→ ACTIVITY: Copy out exactly the lines spanning the line with "Viewport: 265px width, 158px" to the line with "The height and width of the screenshot is (182, 357).", inclusive, from the data underneath, with no pictures.

→ PROVIDED INFORMATION:
──────────

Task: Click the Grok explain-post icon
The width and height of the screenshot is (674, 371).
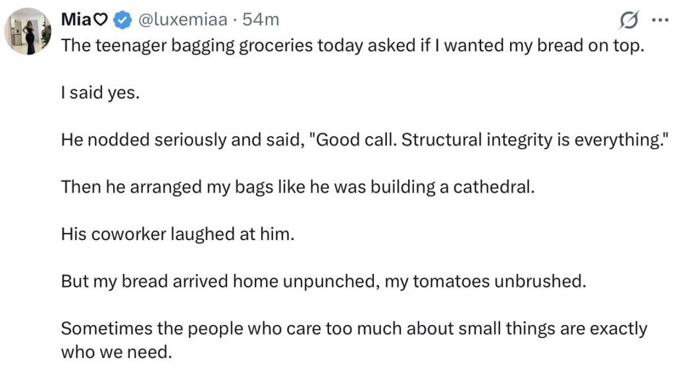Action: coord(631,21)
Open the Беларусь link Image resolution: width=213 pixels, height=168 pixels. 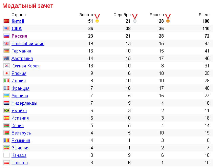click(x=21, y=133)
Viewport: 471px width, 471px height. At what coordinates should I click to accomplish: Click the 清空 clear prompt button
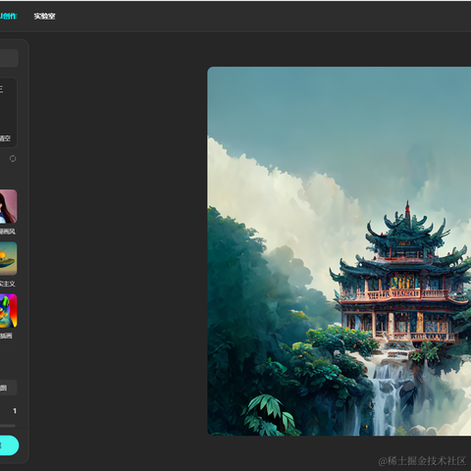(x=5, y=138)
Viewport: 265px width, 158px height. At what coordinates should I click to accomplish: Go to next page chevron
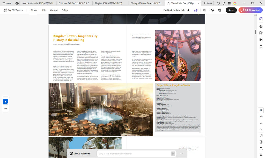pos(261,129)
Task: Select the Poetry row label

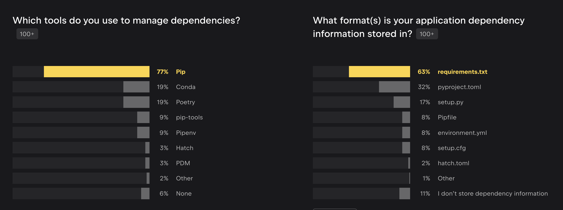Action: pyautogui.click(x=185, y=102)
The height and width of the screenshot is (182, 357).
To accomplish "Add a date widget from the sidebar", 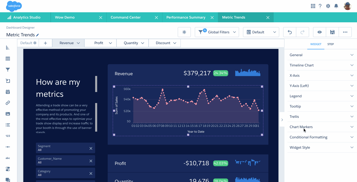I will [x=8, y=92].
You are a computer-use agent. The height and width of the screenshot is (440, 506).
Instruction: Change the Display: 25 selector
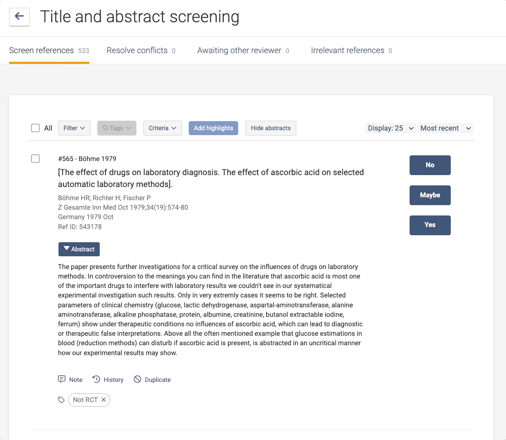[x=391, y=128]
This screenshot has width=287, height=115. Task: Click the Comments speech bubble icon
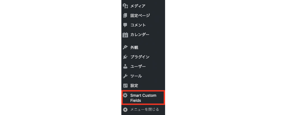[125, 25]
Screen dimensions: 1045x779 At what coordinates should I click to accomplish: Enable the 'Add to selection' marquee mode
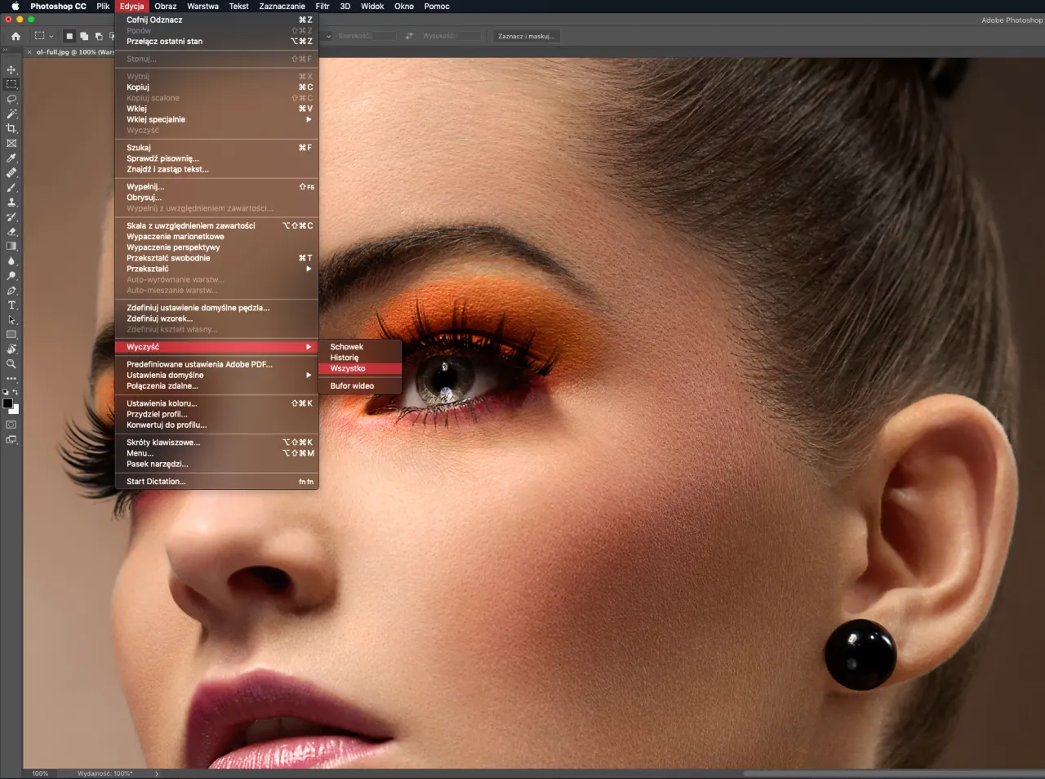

──────────

→ REPLY TO THE EXERCISE:
Viewport: 265px width, 158px height. At what coordinates should I click to accomplish: Go to next page chevron
pos(261,129)
Task: Select the Poetry row label

Action: pyautogui.click(x=185, y=102)
The height and width of the screenshot is (182, 357).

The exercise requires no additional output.